This is the mail archive of the
libc-alpha@sourceware.org
mailing list for the glibc project.
Re: [RFC] Porting string performance tests into benchtests
- From: David Miller <davem at davemloft dot net>
- To: roland at hack dot frob dot com
- Cc: siddhesh at redhat dot com, libc-alpha at sourceware dot org
- Date: Thu, 11 Apr 2013 18:46:41 -0400 (EDT)
- Subject: Re: [RFC] Porting string performance tests into benchtests
- References: <20130411205335 dot 32E3D2C091 at topped-with-meat dot com> <20130411 dot 174115 dot 1039950146327400402 dot davem at davemloft dot net> <20130411222904 dot 0ABD32C08F at topped-with-meat dot com>
From: Roland McGrath <roland@hack.frob.com>
Date: Thu, 11 Apr 2013 15:29:04 -0700 (PDT)
>> If you use CLOCK_THREAD_CPUTIME_ID, the cost of the measurement
>> exceeds the cost of the thing that you're measuring.
>
> It's only appropriate for an aggregate measurement of a large number of
> iterations. That doesn't make it useless.
And if I'm trying to measure whether loop setup instructions consume 3
vs. 4 cycles, how do I distinguish that from the highly variable cost
of the measurement call itself, which has a cost which is several
orders of magnitude more than what I'm measuring?

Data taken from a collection
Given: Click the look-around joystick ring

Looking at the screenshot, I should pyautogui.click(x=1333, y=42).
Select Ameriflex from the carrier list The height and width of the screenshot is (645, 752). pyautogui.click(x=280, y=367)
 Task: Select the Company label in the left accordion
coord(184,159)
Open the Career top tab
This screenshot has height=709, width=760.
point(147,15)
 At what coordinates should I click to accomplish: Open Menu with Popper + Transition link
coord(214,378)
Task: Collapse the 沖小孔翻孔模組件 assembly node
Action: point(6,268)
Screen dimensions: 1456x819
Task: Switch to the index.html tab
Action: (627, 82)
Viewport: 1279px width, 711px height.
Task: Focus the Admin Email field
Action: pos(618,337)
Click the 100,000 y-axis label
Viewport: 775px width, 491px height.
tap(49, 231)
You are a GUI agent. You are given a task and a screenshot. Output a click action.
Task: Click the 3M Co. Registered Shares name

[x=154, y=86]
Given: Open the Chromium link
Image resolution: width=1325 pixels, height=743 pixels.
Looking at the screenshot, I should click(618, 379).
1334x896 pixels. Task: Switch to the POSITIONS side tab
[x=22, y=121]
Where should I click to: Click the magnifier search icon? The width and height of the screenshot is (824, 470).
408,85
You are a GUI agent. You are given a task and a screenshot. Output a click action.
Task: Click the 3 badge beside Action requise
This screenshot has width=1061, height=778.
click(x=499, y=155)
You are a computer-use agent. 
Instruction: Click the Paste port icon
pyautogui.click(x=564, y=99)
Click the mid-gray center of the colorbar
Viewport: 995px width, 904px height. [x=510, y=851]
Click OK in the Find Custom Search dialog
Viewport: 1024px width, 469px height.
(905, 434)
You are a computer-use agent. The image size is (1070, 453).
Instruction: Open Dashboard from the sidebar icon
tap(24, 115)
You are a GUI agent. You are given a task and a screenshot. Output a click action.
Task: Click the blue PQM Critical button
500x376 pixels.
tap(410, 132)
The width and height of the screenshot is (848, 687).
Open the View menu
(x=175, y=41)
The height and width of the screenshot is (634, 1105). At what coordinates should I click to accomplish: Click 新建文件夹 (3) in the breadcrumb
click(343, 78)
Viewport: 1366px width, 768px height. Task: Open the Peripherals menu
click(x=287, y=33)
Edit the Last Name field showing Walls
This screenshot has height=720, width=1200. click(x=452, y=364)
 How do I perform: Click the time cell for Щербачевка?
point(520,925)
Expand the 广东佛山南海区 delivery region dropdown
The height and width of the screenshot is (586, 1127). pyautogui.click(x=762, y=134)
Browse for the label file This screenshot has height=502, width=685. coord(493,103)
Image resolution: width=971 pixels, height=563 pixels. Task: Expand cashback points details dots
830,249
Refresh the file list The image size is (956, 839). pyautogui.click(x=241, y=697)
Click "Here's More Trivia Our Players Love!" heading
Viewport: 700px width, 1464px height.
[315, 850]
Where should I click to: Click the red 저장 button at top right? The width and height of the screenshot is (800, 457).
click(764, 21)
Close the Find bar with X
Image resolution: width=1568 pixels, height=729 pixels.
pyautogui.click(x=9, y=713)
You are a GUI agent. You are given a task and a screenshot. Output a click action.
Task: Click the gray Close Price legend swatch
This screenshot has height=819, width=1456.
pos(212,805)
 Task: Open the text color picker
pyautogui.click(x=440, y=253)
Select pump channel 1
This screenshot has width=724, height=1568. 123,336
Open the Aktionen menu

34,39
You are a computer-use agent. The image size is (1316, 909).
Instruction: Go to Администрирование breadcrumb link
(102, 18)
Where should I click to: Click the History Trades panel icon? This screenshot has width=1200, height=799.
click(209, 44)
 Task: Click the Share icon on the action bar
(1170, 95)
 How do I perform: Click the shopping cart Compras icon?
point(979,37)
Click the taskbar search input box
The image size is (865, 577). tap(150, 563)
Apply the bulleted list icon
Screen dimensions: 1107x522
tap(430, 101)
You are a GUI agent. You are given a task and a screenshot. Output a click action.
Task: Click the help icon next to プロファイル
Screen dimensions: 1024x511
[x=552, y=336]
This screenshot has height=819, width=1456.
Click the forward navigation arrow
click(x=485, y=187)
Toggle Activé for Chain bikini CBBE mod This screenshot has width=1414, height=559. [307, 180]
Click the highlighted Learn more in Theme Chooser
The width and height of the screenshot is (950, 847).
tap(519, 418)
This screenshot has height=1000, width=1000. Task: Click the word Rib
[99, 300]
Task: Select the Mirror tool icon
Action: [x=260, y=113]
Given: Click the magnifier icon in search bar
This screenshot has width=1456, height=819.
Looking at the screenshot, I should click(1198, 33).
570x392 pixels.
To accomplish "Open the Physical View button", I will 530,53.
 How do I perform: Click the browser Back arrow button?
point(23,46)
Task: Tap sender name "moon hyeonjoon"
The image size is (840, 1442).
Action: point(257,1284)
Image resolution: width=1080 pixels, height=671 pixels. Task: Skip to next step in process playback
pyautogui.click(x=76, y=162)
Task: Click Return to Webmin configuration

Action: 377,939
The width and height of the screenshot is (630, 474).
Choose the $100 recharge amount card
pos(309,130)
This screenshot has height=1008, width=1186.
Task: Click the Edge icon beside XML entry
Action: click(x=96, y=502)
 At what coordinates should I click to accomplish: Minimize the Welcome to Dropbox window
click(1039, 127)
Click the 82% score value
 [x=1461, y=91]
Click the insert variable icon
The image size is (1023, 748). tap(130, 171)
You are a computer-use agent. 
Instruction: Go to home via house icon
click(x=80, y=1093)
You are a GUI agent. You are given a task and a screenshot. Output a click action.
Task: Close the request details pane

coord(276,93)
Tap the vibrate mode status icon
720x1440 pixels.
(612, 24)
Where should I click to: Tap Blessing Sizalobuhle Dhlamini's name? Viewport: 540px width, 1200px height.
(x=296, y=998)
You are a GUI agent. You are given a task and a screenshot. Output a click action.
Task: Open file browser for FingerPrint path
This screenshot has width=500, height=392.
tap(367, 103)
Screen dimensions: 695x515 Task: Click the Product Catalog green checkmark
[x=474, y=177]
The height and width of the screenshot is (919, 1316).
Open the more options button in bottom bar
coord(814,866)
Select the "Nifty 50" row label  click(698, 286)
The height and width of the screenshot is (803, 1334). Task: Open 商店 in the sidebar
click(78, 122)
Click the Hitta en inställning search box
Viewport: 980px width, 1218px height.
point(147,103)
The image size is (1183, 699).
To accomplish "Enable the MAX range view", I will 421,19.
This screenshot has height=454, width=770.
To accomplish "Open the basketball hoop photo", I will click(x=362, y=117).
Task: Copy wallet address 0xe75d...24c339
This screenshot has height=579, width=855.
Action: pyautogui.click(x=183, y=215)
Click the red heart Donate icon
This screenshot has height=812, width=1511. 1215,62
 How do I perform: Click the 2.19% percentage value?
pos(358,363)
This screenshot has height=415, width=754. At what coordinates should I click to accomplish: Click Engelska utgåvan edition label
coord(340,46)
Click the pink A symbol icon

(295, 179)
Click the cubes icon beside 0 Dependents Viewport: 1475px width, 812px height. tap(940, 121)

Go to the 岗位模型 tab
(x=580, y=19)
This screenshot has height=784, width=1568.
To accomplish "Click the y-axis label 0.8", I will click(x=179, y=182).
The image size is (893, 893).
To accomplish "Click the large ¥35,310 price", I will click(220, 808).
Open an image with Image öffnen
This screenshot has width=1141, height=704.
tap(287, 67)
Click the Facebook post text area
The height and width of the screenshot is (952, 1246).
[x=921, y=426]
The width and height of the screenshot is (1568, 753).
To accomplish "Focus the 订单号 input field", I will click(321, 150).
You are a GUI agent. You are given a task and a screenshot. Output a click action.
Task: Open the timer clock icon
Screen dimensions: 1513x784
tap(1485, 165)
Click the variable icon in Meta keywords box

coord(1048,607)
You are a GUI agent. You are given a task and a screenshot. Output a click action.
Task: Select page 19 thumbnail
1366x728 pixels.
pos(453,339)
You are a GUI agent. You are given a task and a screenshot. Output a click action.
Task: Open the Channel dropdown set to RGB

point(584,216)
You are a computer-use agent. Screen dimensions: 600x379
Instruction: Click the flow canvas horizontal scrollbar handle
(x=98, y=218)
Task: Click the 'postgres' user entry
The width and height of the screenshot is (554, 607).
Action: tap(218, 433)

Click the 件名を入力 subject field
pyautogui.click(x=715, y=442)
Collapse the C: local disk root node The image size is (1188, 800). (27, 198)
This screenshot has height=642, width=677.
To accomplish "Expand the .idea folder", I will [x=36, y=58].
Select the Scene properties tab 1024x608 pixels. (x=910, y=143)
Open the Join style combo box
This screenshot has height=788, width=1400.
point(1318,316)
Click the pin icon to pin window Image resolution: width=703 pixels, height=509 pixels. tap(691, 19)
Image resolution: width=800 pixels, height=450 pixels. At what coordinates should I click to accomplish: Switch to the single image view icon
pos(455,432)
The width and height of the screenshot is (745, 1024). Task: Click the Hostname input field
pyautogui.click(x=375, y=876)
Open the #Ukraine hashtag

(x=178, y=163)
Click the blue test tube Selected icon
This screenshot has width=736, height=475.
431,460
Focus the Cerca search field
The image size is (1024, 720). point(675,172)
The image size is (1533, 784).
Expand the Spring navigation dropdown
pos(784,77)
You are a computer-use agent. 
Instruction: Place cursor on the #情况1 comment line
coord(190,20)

Goal A:
Answer these questions about the mailing list message on string performance tests:
(i) To which project's mailing list does the archive belong?
(ii) On what date and at what time was David Miller's reply sent?
(iii) For what kind of measurement is CLOCK_THREAD_CPUTIME_ID said to be appropriate?
Goal B: Could you carry on the mailing list message about string performance tests, starting after its closing question?

Right answer A:
(i) The glibc project.
(ii) Thursday, 11 April 2013, at 18:46:41 -0400 (EDT).
(iii) An aggregate measurement of a large number of iterations.

Right answer B:
Such a call is not appropriate for cycle level performance analysis of
assembler, and that's what people f.e. use the string performance
numbers for.
I also keep hearing all of this noise about how scheduling disturbs
the numbers, but in practice I never see this. That's because nothing
else is running on my system when I do performance measurements.
And that's something you need to make sure of anyways to get clean
numbers, otherwise the kernel could run threads on the cpu sharing the
CPU core with the cpu you're doing the measurements on.
So there is really no argument for not using a cycle counter as long
as it is stable.